Persiapan menghadapi musim libur panjang tidak hanya terbatas pada kondisi fisik kendaraan, tetapi juga pada kesiapan informasi rute yang akan ditempuh. Kepadatan volume kendaraan di titik-titik rawan seperti gerbang tol dan persimpangan menuju kawasan pegunungan atau pantai memerlukan kesabaran ekstra dari para pengemudi. Petugas di lapangan akan secara dinamis melakukan rekayasa lalu lintas, mulai dari sistem satu arah hingga pengalihan arus ke jalan-jalan provinsi yang kapasitasnya masih memadai. Dengan mengikuti instruksi resmi, kenyamanan dan keselamatan seluruh pengguna jalan dapat lebih terjamin selama perjalanan berlangsung.
Pemanfaatan aplikasi Navigasi Jalan berbasis satelit kini menjadi asisten wajib bagi setiap pelancong yang ingin melakukan perjalanan jarak jauh. Teknologi ini mampu memberikan informasi waktu nyata mengenai titik-titik kemacetan, kecelakaan, hingga adanya perbaikan jalan yang mungkin menghambat laju kendaraan. Pengendara diharapkan selalu mengaktifkan fitur pemantauan lalu lintas agar sistem dapat memberikan rekomendasi tercepat jika jalur utama sudah mulai berwarna merah. Namun, kewaspadaan tetap harus dijaga; jangan sampai terlalu terpaku pada layar gawai sehingga mengabaikan rambu-rambu petunjuk arah yang terpasang secara fisik di lapangan.

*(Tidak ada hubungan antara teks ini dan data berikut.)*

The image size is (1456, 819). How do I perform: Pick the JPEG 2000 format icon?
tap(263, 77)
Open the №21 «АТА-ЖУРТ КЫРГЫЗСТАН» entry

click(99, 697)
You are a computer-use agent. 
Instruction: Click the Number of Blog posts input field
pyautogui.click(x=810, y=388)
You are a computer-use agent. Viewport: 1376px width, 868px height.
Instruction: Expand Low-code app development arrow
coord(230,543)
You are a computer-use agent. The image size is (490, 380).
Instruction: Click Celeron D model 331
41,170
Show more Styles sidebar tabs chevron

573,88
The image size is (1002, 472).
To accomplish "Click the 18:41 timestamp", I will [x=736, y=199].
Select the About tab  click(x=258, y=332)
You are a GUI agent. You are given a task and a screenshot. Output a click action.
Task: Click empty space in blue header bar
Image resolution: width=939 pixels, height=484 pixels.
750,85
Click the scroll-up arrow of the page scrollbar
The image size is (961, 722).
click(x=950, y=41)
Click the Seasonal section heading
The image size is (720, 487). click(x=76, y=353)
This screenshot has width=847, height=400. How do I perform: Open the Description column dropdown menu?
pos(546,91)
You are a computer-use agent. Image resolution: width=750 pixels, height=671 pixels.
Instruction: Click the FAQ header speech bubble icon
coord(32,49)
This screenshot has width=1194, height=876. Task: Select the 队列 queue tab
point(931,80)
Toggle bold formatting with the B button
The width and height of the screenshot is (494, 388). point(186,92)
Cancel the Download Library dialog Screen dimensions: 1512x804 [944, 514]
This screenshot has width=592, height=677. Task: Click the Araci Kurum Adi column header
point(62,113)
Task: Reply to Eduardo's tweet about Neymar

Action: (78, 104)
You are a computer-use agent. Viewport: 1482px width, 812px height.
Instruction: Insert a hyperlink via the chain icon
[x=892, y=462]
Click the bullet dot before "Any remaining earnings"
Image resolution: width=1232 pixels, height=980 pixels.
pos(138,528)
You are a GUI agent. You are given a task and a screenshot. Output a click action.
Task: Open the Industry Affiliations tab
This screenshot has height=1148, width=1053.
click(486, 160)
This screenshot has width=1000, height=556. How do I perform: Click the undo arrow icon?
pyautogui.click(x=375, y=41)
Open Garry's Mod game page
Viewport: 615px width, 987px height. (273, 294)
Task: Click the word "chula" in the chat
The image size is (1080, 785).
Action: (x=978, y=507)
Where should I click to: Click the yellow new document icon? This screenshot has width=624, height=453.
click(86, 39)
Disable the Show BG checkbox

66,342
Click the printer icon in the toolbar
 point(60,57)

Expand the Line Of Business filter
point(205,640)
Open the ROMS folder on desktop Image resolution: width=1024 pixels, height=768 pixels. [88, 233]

Selain memperhatikan Imbauan Jalur Alternatif, penting bagi setiap keluarga untuk mengecek ketersediaan fasilitas umum di sepanjang rute yang dipilih, seperti SPBU, tempat ibadah, dan tempat istirahat. Jalur sekunder terkadang memiliki fasilitas yang tidak selengkap jalur utama, sehingga persiapan logistik dalam kendaraan harus lebih diperhatikan. Selama musim libur panjang, etika berkendara juga menjadi faktor penentu kelancaran arus; hindari saling serobot dan tetaplah berada di lajur yang benar. Keselamatan keluarga adalah prioritas utama yang tidak boleh dikorbankan hanya demi sampai lebih cepat di tempat tujuan.